Demofoonte, libretto, Stoccarda, Cotta, 1764

 SCENA III
 
 DIRCEA, poi TIMANTE
 
 DIRCEA
 Se 'l mio principe almeno
 quindi lungi non fosse... Oh ciel! Che miro?
 Ei viene a me!
 TIMANTE
                              Dolce consorte...
 DIRCEA
                                                              Ah taci.
95Potrebbe udirti alcun. Rammenta, o caro,
 che qui non resta in vita
 suddita sposa a regio figlio unita.
 TIMANTE
 Non temer, mia speranza.
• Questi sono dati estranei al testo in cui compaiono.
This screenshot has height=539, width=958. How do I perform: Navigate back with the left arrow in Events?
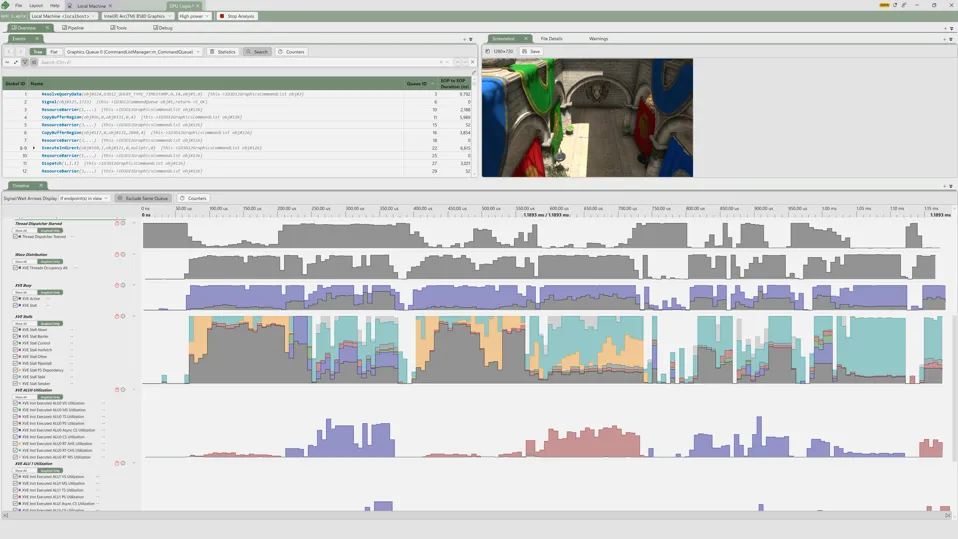10,52
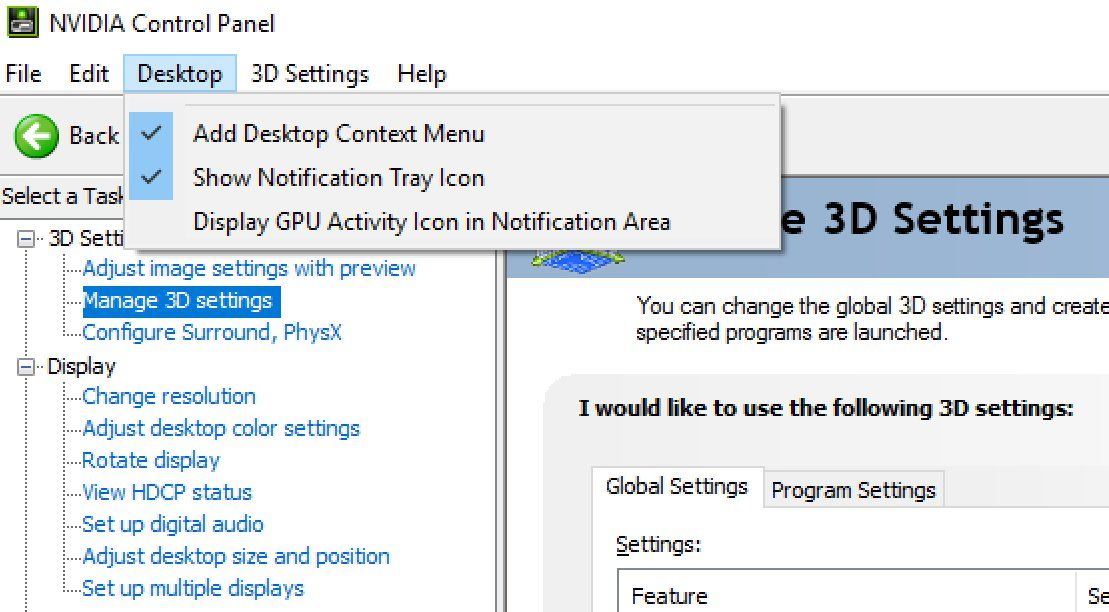Switch to the Program Settings tab
1109x612 pixels.
(853, 489)
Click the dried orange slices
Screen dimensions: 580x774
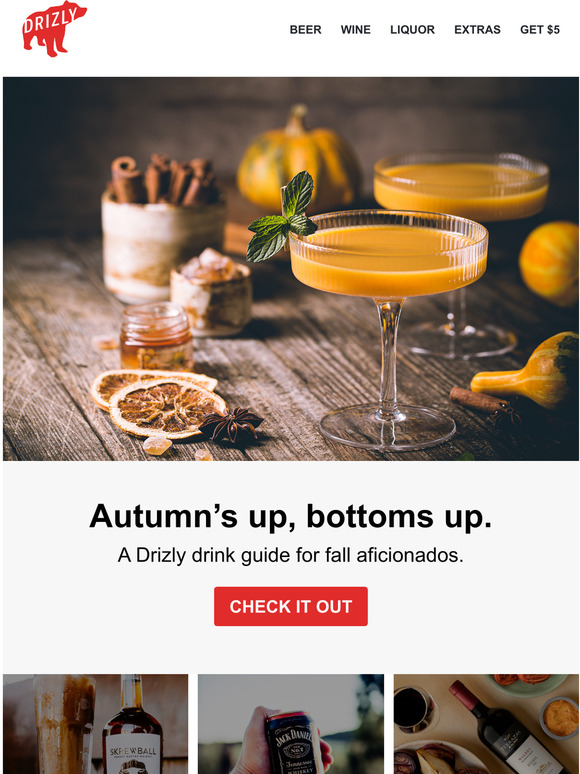click(x=158, y=402)
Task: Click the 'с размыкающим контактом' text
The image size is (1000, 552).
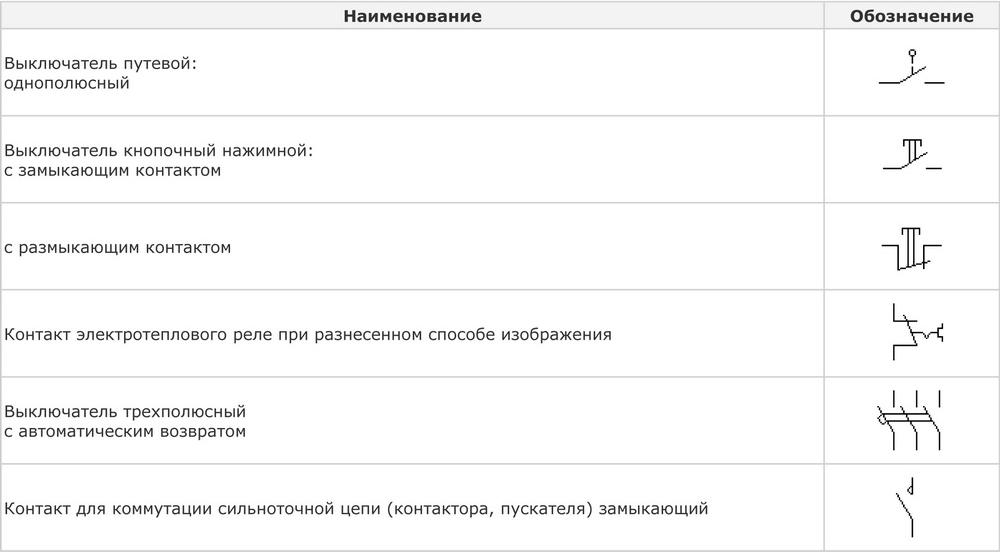Action: click(x=117, y=247)
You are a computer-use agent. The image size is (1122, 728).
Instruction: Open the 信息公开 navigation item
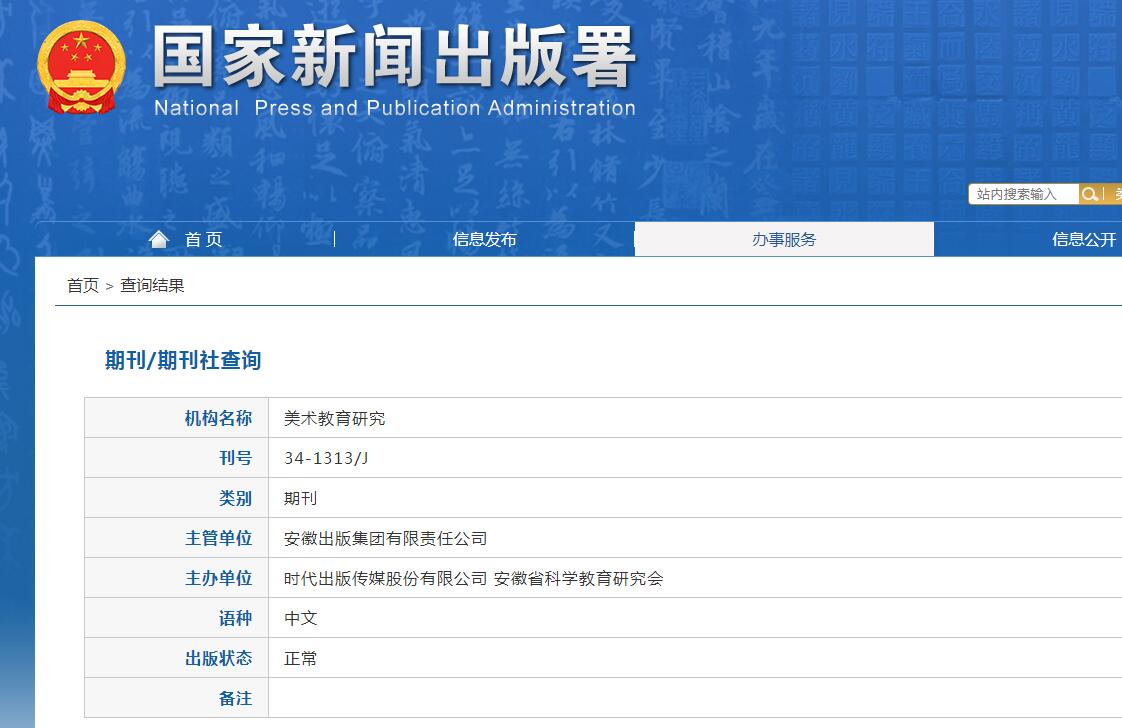[1083, 239]
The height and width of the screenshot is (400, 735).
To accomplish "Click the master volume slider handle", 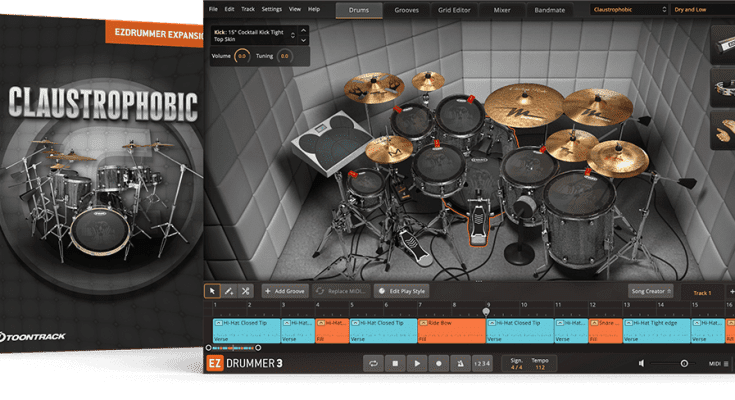I will [684, 363].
Alcun non ode;
 io ti difendo.
 DIRCEA
                           E quale amico nume
100ti rende a me?
 TIMANTE
                              Del genitore un cenno
 mi richiama dal campo
 né la cagion ne so. Ma tu, mia vita,
 m'ami ancor? Ti ritrovo
 qual ti lasciai? Pensasti a me?
 DIRCEA
                                                         Ma come
105chieder lo puoi? Puoi dubitarne?
 TIMANTE
                                                              Oh dio!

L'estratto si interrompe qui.